Further afield, the in-house patissier at Jiyugaoka’s Onibus Coffee opened his August tasting menu with an espresso and roasted corn tartlet. A coffee-scented financier, accented with dark chocolate, brought out a contrast in look and flavor against the mild, bright summer corn topping.
Not So Nostalgic Pudding
At Osteria Gravino in Kitasando, Chef Otsuzuki takes particular pride in his understated corn pudding. The pudding’s natural flavor, all thanks to some very specifically chosen corn, is mild enough that even less adventurous diners will take comfort in memories of cornbread and creamy chowder.
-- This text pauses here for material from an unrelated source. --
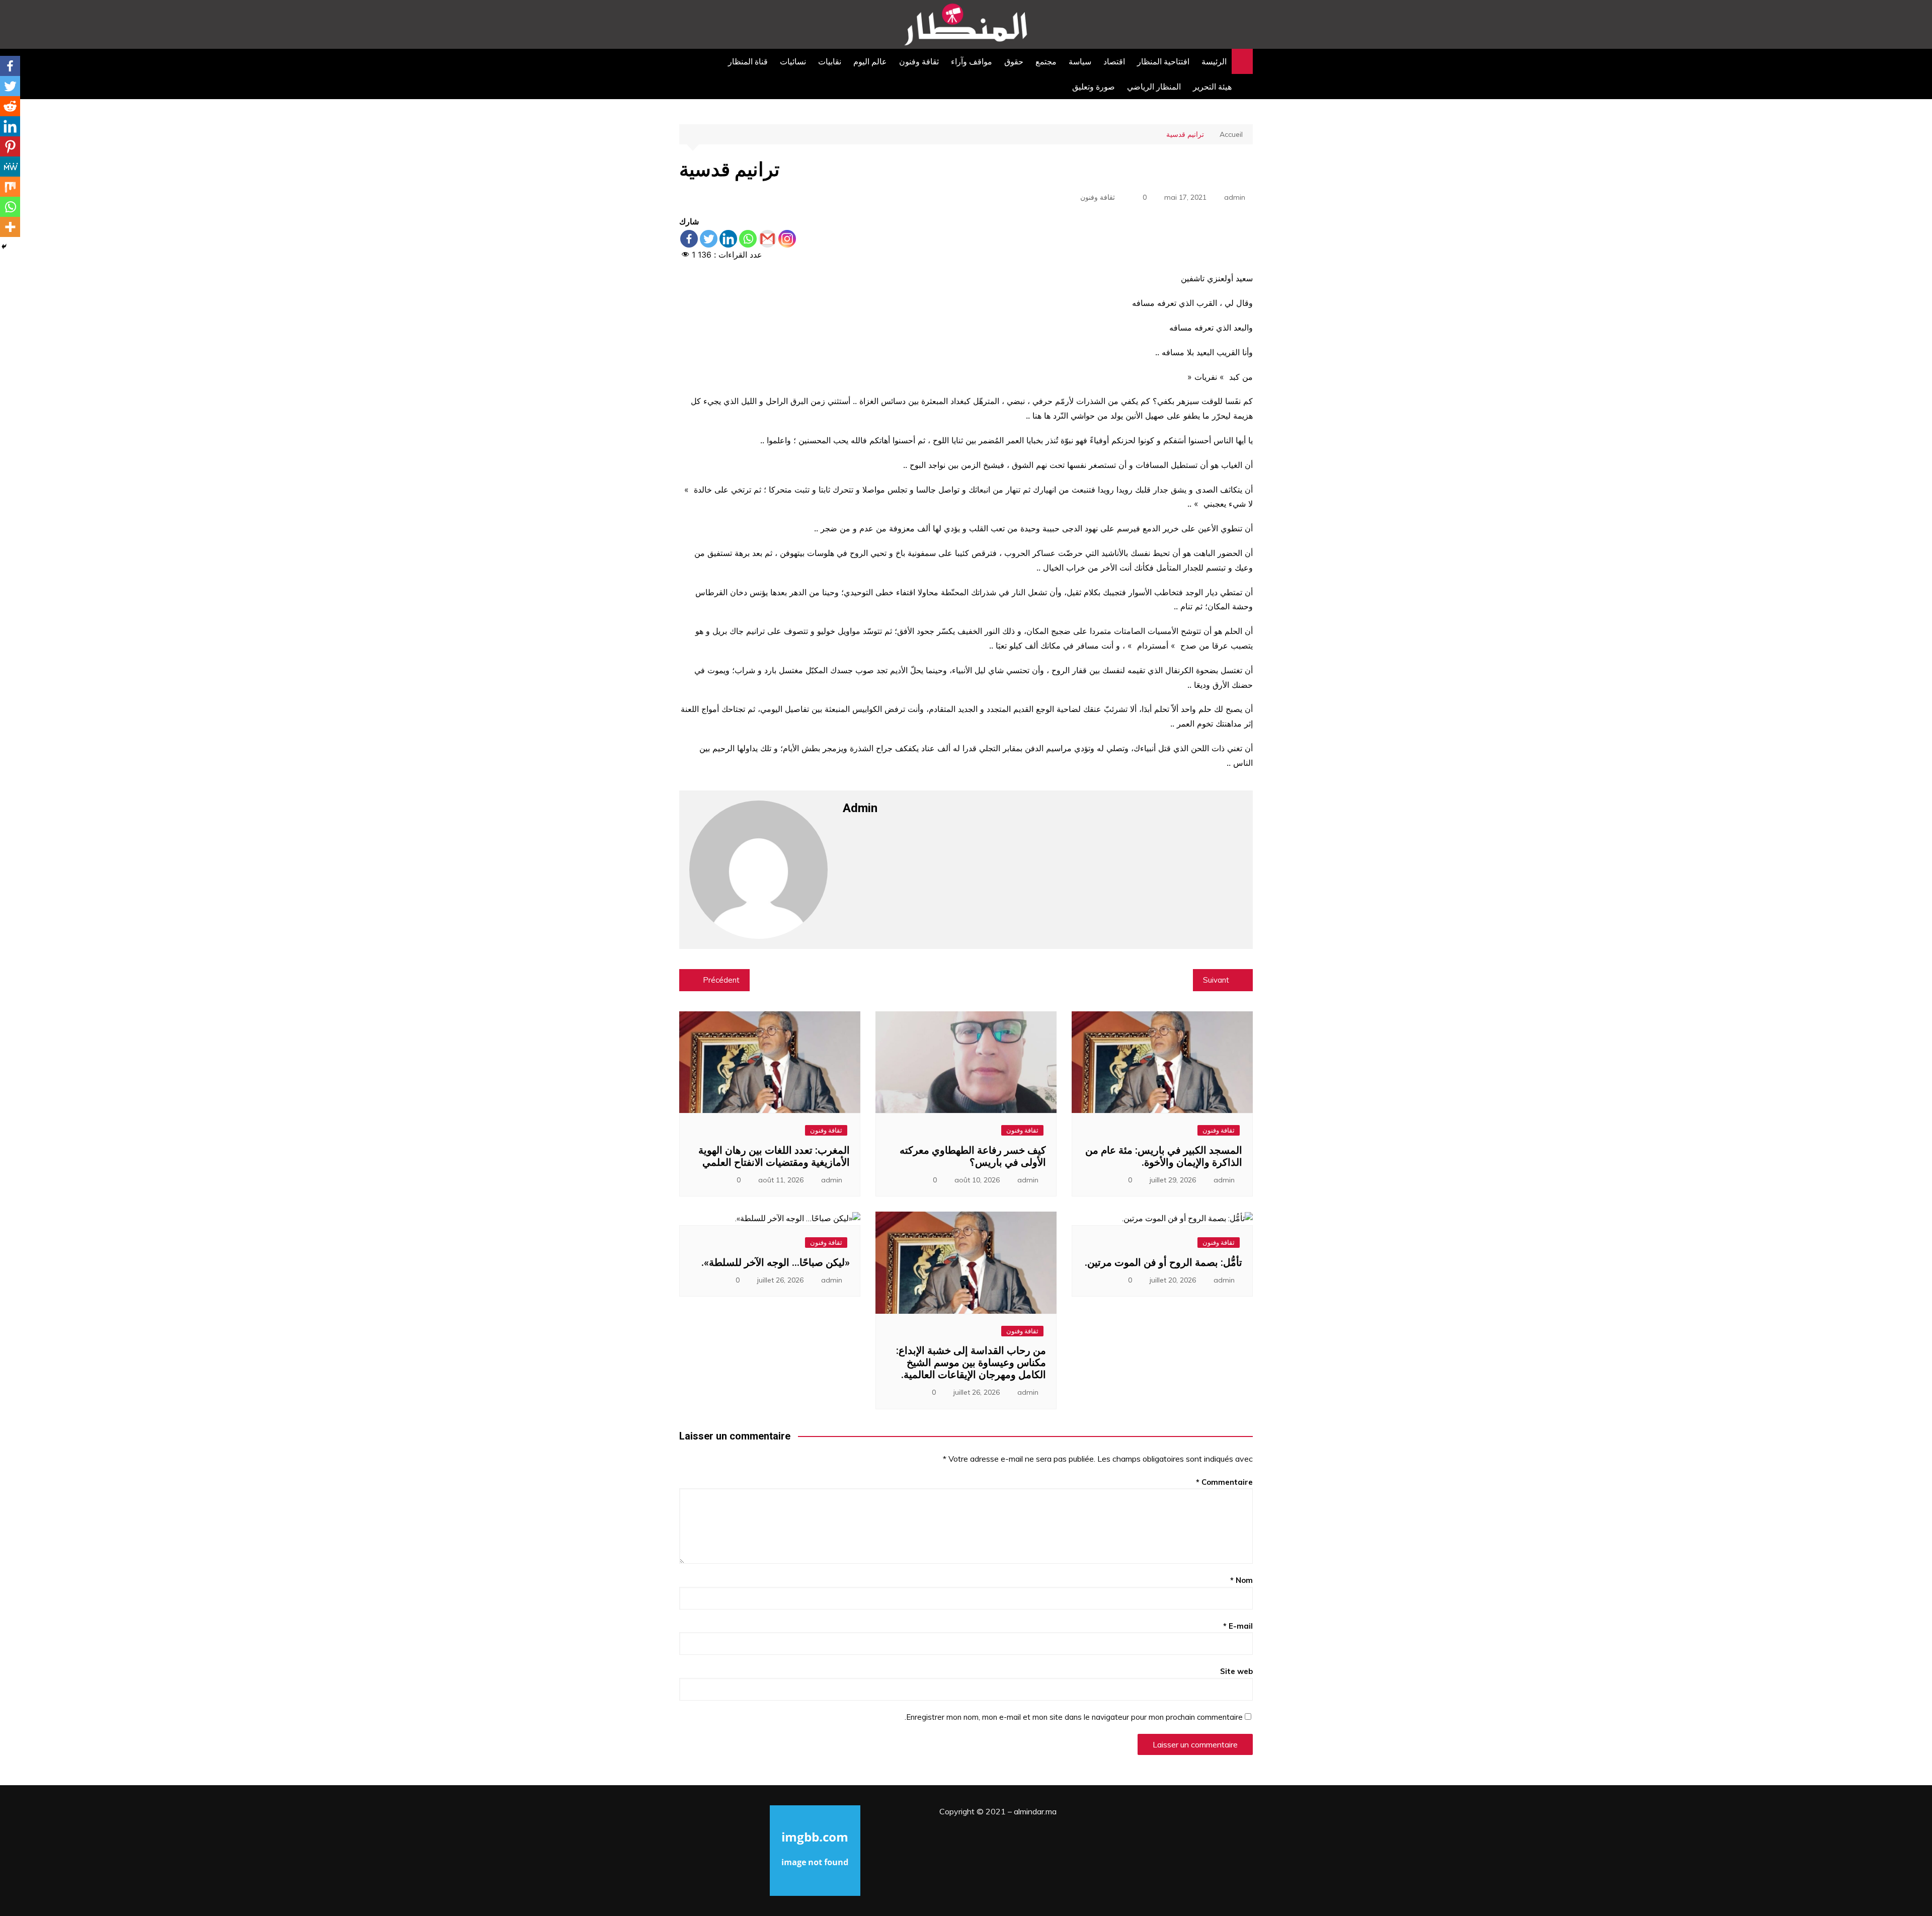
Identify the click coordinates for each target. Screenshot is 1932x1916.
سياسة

Served by the slice, these delicately sweetened desserts don’t ask for anything over the top from their ingredients.
“There’s actually very little sugar,” he says, “I just work with farmers to pick the sweetest corn depending on the season and landscape.”
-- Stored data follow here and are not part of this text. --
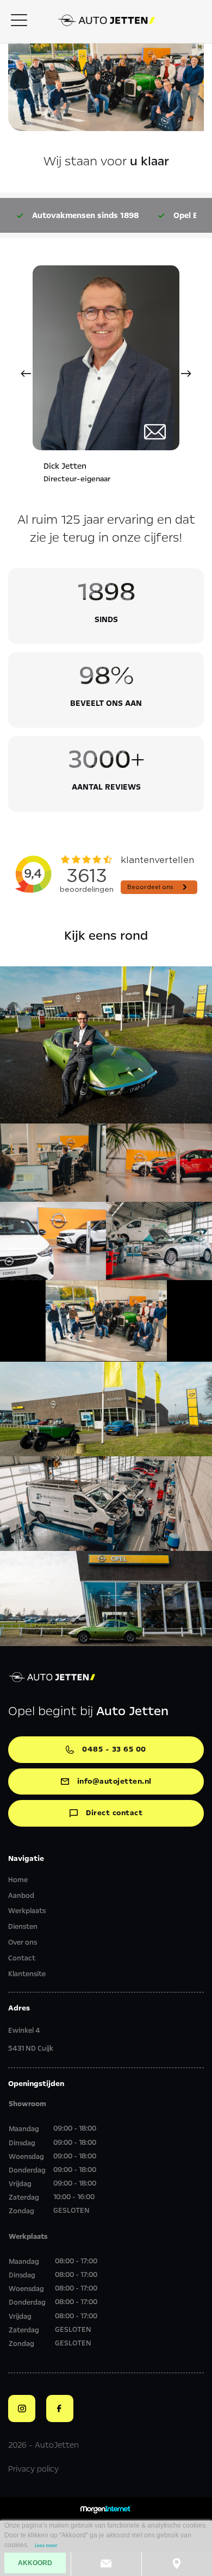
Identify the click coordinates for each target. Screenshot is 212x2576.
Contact (21, 1958)
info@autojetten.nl (114, 1781)
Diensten (23, 1927)
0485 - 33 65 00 (114, 1749)
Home (18, 1880)
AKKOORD (35, 2563)
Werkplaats (27, 1911)
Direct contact (114, 1813)
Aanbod (21, 1896)
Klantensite (27, 1974)
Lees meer (46, 2546)
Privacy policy (33, 2468)
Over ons (22, 1942)
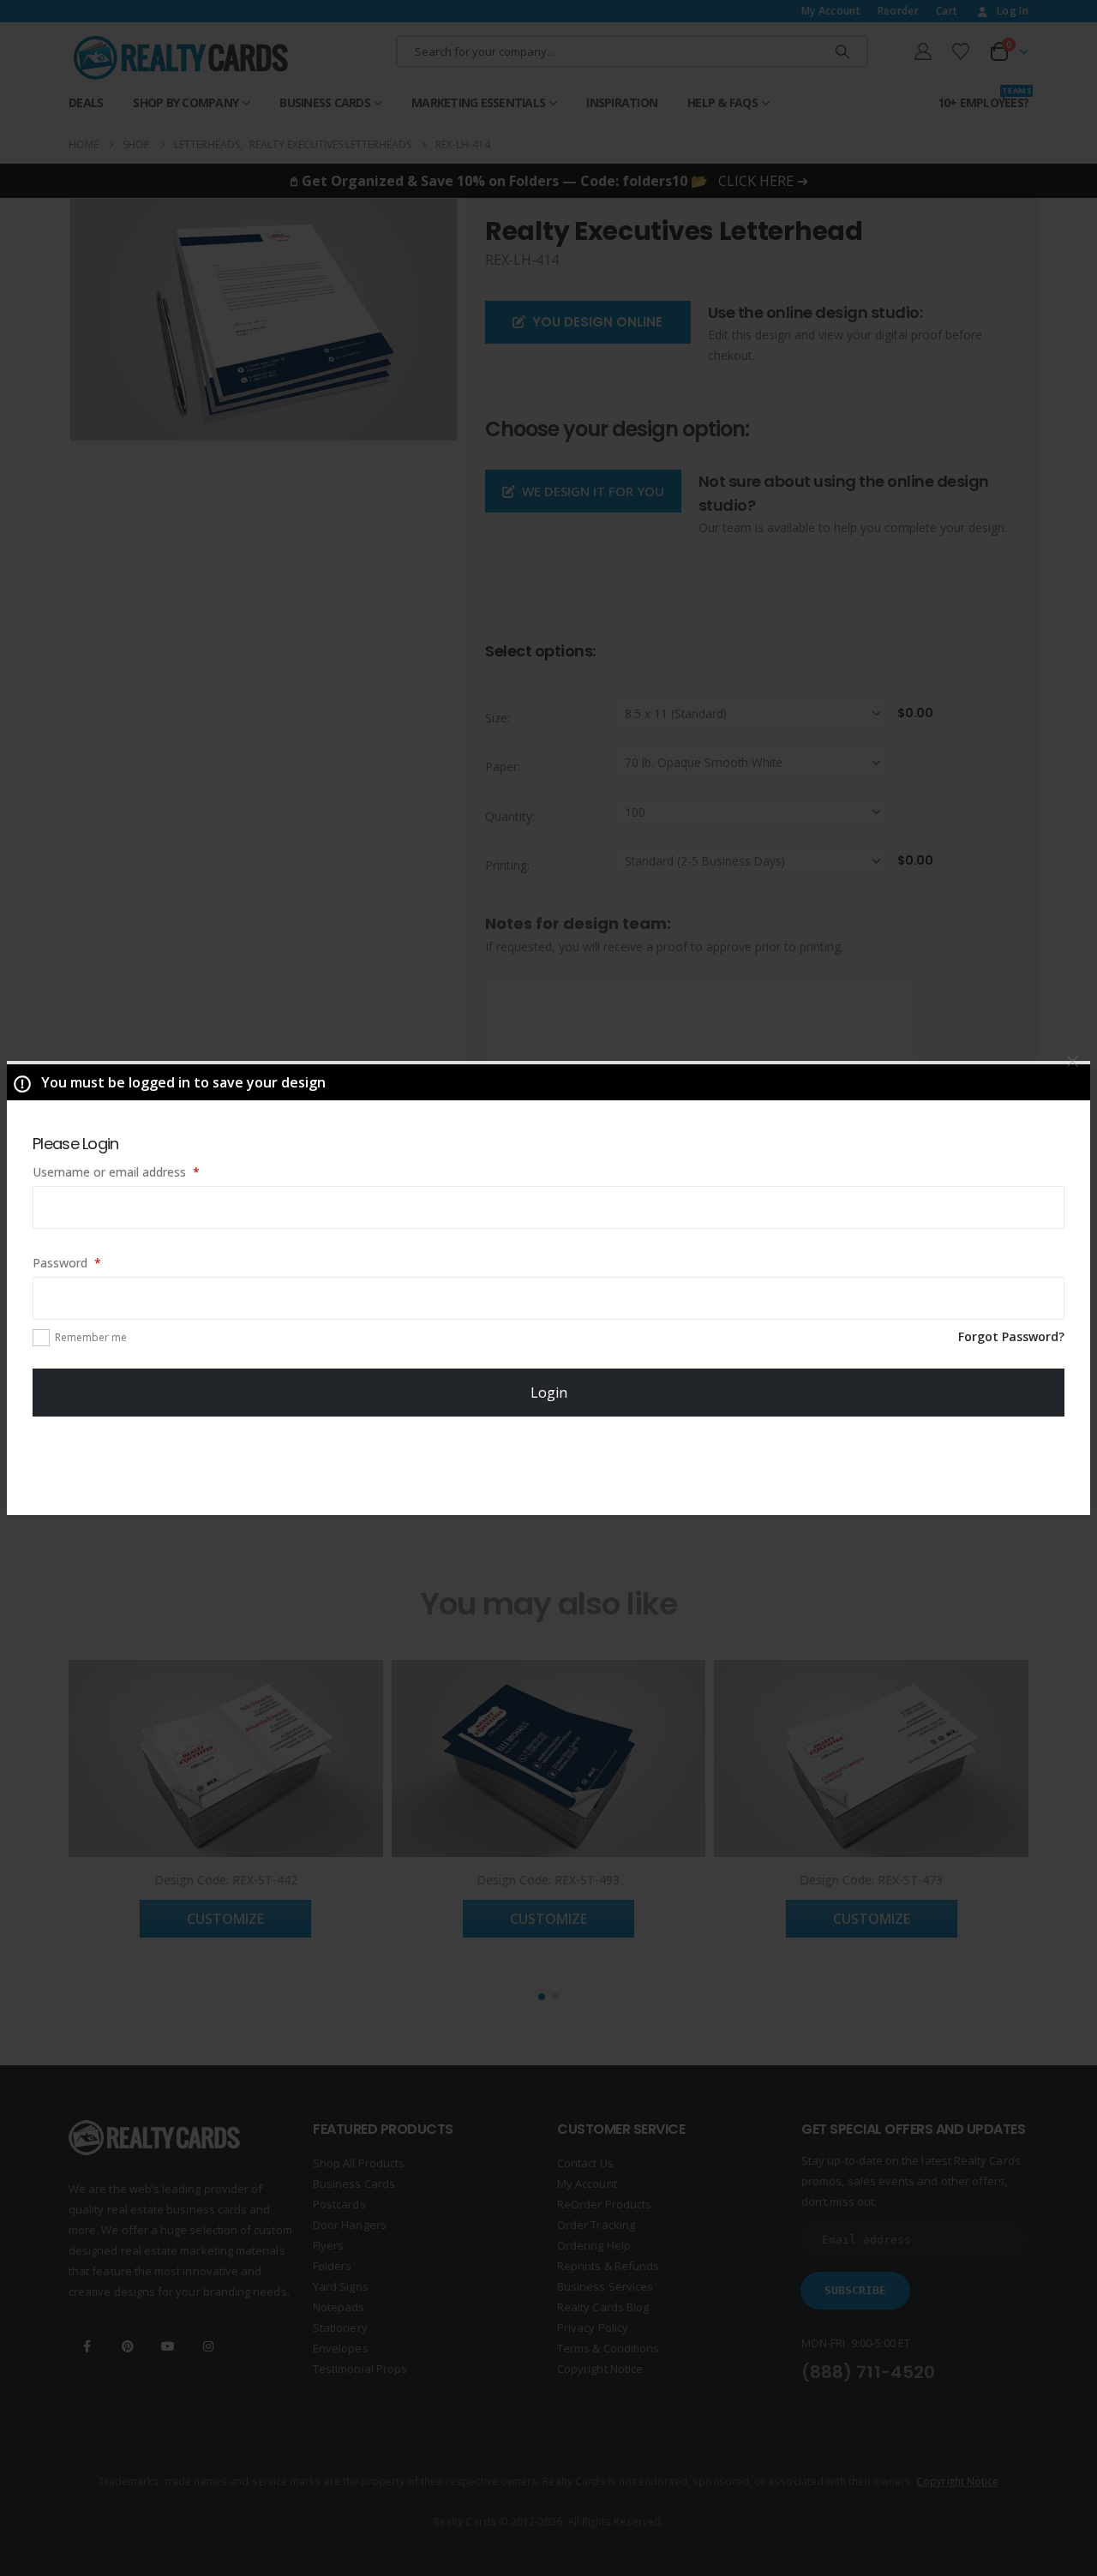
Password (91, 1262)
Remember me (91, 1337)
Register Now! (549, 1464)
This time, the whole menu is highlighting produce from Nagano, and the chef is excited to be serving us on a day when he’s just gotten in a fresh supply of corn. In a reversal of recent times, where showa-era pudding has re-captured our imaginations with nostalgic bitter caramel sauce and silky-smooth custard, Granvino’s chef offers something totally new.
Keeping an ear out for what’s next…
In the midst of global shutdowns, 2021 saw Korean-inspired corn desserts popping up around Tokyo cafes. It seems that two years on, corn’s natural sweetness and mild flavor have caught on across the globe. In kitchens as far as India and America, innovative chefs are adopting corn desserts in more creative adaptations than Cracker Jack and Frosted Flakes, but that doesn’t mean these classics have been forgotten.
When asked where they find inspiration for their creations, chefs had different but overlapping experiences. Chef Otsuzuki recalled having a caramel corn drink and enjoying sweet popcorn, thinking, “I’d like to try using these flavors too.” before the invention of his signature corn pudding.
Part-time Japan resident and food stylist Hadley Sui mentioned that she’d been inspired by popcorn and cornflakes in New York desserts over recent years. She’s seen an increase in preference for less traditional dessert flavors as Japanese classics like chestnut and sweet potato continue to gain popularity. The adoption seems a natural compliment for Japan, fitting in as a summer-time balm for diners tired of super-sweet peach and lemon tartness. It just goes to show that here in Tokyo, or across the world, the influence of corn’s delicious sweetness is winning fans in droves.
So, would you try these corny treats?